Your task:
Give the records again in full, exactly as written.

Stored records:

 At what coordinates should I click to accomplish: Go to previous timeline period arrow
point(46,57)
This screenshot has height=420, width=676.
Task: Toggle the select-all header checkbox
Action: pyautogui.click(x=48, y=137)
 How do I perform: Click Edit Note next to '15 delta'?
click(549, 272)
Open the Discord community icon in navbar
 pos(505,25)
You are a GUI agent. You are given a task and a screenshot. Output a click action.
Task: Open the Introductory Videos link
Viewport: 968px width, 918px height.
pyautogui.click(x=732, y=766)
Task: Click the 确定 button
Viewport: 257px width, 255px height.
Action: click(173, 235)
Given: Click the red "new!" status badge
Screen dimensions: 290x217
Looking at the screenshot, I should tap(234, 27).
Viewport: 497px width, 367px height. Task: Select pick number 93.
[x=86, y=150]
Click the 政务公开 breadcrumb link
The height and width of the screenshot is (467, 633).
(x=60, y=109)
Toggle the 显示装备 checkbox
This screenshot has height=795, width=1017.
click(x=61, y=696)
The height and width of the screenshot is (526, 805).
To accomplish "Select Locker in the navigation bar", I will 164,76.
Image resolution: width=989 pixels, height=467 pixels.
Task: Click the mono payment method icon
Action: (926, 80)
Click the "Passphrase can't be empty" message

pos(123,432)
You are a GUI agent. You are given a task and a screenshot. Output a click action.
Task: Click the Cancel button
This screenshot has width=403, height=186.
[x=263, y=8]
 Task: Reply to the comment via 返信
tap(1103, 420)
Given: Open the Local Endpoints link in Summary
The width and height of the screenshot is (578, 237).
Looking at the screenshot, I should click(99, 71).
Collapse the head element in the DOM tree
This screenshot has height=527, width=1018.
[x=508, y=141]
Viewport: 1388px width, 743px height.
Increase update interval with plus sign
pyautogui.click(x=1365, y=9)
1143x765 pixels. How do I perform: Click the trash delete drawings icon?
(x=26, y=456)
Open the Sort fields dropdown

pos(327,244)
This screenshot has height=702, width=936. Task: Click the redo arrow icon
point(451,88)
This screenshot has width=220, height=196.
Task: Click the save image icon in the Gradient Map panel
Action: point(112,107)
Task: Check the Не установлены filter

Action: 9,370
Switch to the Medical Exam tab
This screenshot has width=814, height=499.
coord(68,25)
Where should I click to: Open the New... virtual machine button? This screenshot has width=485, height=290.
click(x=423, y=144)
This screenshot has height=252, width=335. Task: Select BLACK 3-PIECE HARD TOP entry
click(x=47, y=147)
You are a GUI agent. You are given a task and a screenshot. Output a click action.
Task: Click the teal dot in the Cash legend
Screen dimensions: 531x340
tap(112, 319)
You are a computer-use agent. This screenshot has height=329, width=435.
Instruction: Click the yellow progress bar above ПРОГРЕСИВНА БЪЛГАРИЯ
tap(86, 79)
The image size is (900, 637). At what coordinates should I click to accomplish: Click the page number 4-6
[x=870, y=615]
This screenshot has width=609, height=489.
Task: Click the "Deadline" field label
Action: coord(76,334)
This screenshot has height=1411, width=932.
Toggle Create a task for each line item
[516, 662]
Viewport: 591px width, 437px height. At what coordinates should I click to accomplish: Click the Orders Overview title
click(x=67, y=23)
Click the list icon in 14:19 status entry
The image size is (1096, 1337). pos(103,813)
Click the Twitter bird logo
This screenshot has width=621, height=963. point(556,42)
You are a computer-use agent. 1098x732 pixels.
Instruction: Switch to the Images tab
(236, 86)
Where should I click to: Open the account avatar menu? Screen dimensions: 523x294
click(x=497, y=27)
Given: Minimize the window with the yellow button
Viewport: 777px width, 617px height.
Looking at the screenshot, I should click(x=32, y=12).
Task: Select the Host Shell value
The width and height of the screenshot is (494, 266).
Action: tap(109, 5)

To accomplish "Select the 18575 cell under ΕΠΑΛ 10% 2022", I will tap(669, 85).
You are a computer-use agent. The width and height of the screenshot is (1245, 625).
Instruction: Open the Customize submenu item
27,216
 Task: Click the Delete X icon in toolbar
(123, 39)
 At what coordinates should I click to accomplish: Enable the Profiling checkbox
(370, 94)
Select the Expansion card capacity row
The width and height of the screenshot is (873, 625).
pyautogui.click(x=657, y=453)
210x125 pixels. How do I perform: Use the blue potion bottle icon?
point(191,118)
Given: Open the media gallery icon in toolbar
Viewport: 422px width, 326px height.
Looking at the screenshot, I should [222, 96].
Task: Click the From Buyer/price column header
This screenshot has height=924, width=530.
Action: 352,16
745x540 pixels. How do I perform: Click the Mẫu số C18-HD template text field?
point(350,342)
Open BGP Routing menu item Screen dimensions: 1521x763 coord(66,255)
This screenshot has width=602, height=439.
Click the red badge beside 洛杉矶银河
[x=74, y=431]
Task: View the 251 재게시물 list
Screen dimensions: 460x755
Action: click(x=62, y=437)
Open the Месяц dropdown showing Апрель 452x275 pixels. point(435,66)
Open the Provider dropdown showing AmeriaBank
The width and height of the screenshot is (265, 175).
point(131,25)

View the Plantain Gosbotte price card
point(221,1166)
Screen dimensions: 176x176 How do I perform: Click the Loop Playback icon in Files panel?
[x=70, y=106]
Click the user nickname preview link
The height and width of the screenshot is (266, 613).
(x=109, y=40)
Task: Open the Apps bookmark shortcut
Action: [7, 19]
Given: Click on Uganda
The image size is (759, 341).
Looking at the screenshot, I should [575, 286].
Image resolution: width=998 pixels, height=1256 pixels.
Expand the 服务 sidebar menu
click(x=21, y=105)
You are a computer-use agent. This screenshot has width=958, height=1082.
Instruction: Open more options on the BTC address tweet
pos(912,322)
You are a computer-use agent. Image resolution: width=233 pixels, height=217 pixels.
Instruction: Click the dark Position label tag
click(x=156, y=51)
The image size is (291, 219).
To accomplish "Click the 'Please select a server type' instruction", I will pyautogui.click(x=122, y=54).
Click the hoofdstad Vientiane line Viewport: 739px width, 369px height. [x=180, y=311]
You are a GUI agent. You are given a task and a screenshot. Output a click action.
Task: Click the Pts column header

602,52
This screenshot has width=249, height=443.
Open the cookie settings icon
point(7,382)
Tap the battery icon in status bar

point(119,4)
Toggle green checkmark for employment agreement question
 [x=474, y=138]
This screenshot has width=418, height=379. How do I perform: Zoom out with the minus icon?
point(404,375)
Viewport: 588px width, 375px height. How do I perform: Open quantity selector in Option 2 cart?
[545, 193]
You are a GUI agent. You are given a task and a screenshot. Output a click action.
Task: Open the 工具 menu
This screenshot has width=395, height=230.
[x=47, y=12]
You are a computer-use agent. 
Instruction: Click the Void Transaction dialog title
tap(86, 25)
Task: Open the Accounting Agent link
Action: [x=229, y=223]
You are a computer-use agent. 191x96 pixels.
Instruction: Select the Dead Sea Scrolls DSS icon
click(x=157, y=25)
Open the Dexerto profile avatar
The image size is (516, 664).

Result below:
 At what coordinates should I click to accomplish: Go to previous timeline period arrow
point(46,57)
This screenshot has height=420, width=676.
Task: Toggle the select-all header checkbox
Action: pyautogui.click(x=48, y=137)
 How do I perform: Click Edit Note next to '15 delta'?
click(549, 272)
Open the Discord community icon in navbar
 pos(505,25)
You are a GUI agent. You are given a task and a screenshot. Output a click action.
Task: Open the Introductory Videos link
Viewport: 968px width, 918px height.
pyautogui.click(x=732, y=766)
Task: Click the 确定 button
Viewport: 257px width, 255px height.
Action: click(173, 235)
Given: Click the red "new!" status badge
Screen dimensions: 290x217
Looking at the screenshot, I should tap(234, 27).
Viewport: 497px width, 367px height. Task: Select pick number 93.
[x=86, y=150]
Click the 政务公开 breadcrumb link
The height and width of the screenshot is (467, 633).
(x=60, y=109)
Toggle the 显示装备 checkbox
This screenshot has height=795, width=1017.
click(x=61, y=696)
The height and width of the screenshot is (526, 805).
To accomplish "Select Locker in the navigation bar", I will 164,76.
Image resolution: width=989 pixels, height=467 pixels.
Task: Click the mono payment method icon
Action: (926, 80)
Click the "Passphrase can't be empty" message

pos(123,432)
You are a GUI agent. You are given a task and a screenshot. Output a click action.
Task: Click the Cancel button
This screenshot has width=403, height=186.
[x=263, y=8]
 Task: Reply to the comment via 返信
tap(1103, 420)
Given: Open the Local Endpoints link in Summary
The width and height of the screenshot is (578, 237).
Looking at the screenshot, I should click(99, 71).
Collapse the head element in the DOM tree
This screenshot has height=527, width=1018.
[x=508, y=141]
Viewport: 1388px width, 743px height.
Increase update interval with plus sign
pyautogui.click(x=1365, y=9)
1143x765 pixels. How do I perform: Click the trash delete drawings icon?
(x=26, y=456)
Open the Sort fields dropdown

pos(327,244)
This screenshot has height=702, width=936. Task: Click the redo arrow icon
point(451,88)
This screenshot has width=220, height=196.
Task: Click the save image icon in the Gradient Map panel
Action: point(112,107)
Task: Check the Не установлены filter

Action: 9,370
Switch to the Medical Exam tab
This screenshot has width=814, height=499.
coord(68,25)
Where should I click to: Open the New... virtual machine button? This screenshot has width=485, height=290.
click(x=423, y=144)
This screenshot has height=252, width=335. Task: Select BLACK 3-PIECE HARD TOP entry
click(x=47, y=147)
You are a GUI agent. You are given a task and a screenshot. Output a click action.
Task: Click the teal dot in the Cash legend
Screen dimensions: 531x340
tap(112, 319)
You are a computer-use agent. This screenshot has height=329, width=435.
Instruction: Click the yellow progress bar above ПРОГРЕСИВНА БЪЛГАРИЯ
tap(86, 79)
The image size is (900, 637). At what coordinates should I click to accomplish: Click the page number 4-6
[x=870, y=615]
This screenshot has width=609, height=489.
Task: Click the "Deadline" field label
Action: coord(76,334)
This screenshot has height=1411, width=932.
Toggle Create a task for each line item
[516, 662]
Viewport: 591px width, 437px height. At what coordinates should I click to accomplish: Click the Orders Overview title
click(x=67, y=23)
Click the list icon in 14:19 status entry
The image size is (1096, 1337). pos(103,813)
Click the Twitter bird logo
This screenshot has width=621, height=963. point(556,42)
You are a computer-use agent. 1098x732 pixels.
Instruction: Switch to the Images tab
(236, 86)
Where should I click to: Open the account avatar menu? Screen dimensions: 523x294
click(x=497, y=27)
Given: Minimize the window with the yellow button
Viewport: 777px width, 617px height.
Looking at the screenshot, I should click(x=32, y=12).
Task: Select the Host Shell value
The width and height of the screenshot is (494, 266).
Action: tap(109, 5)

To accomplish "Select the 18575 cell under ΕΠΑΛ 10% 2022", I will tap(669, 85).
You are a computer-use agent. The width and height of the screenshot is (1245, 625).
Instruction: Open the Customize submenu item
27,216
 Task: Click the Delete X icon in toolbar
(123, 39)
 At what coordinates should I click to accomplish: Enable the Profiling checkbox
(370, 94)
Select the Expansion card capacity row
The width and height of the screenshot is (873, 625).
pyautogui.click(x=657, y=453)
210x125 pixels. How do I perform: Use the blue potion bottle icon?
point(191,118)
Given: Open the media gallery icon in toolbar
Viewport: 422px width, 326px height.
Looking at the screenshot, I should [222, 96].
Task: Click the From Buyer/price column header
This screenshot has height=924, width=530.
Action: 352,16
745x540 pixels. How do I perform: Click the Mẫu số C18-HD template text field?
point(350,342)
Open BGP Routing menu item Screen dimensions: 1521x763 coord(66,255)
This screenshot has width=602, height=439.
Click the red badge beside 洛杉矶银河
[x=74, y=431]
Task: View the 251 재게시물 list
Screen dimensions: 460x755
Action: click(x=62, y=437)
Open the Месяц dropdown showing Апрель 452x275 pixels. point(435,66)
Open the Provider dropdown showing AmeriaBank
The width and height of the screenshot is (265, 175).
point(131,25)

View the Plantain Gosbotte price card
point(221,1166)
Screen dimensions: 176x176 How do I perform: Click the Loop Playback icon in Files panel?
[x=70, y=106]
Click the user nickname preview link
The height and width of the screenshot is (266, 613).
(x=109, y=40)
Task: Open the Apps bookmark shortcut
Action: [7, 19]
Given: Click on Uganda
The image size is (759, 341).
Looking at the screenshot, I should [575, 286].
Image resolution: width=998 pixels, height=1256 pixels.
Expand the 服务 sidebar menu
click(x=21, y=105)
You are a computer-use agent. This screenshot has width=958, height=1082.
Instruction: Open more options on the BTC address tweet
pos(912,322)
You are a computer-use agent. Image resolution: width=233 pixels, height=217 pixels.
Instruction: Click the dark Position label tag
click(x=156, y=51)
The image size is (291, 219).
To accomplish "Click the 'Please select a server type' instruction", I will pyautogui.click(x=122, y=54).
Click the hoofdstad Vientiane line Viewport: 739px width, 369px height. [x=180, y=311]
You are a GUI agent. You are given a task and a screenshot. Output a click action.
Task: Click the Pts column header

602,52
This screenshot has width=249, height=443.
Open the cookie settings icon
point(7,382)
Tap the battery icon in status bar

point(119,4)
Toggle green checkmark for employment agreement question
 [x=474, y=138]
This screenshot has width=418, height=379. How do I perform: Zoom out with the minus icon?
point(404,375)
Viewport: 588px width, 375px height. How do I perform: Open quantity selector in Option 2 cart?
[545, 193]
You are a GUI agent. You are given a task and a screenshot. Output a click action.
Task: Open the 工具 menu
This screenshot has width=395, height=230.
[x=47, y=12]
You are a computer-use agent. 
Instruction: Click the Void Transaction dialog title
tap(86, 25)
Task: Open the Accounting Agent link
Action: [x=229, y=223]
You are a computer-use agent. 191x96 pixels.
Instruction: Select the Dead Sea Scrolls DSS icon
click(x=157, y=25)
Open the Dexerto profile avatar
The image size is (516, 664).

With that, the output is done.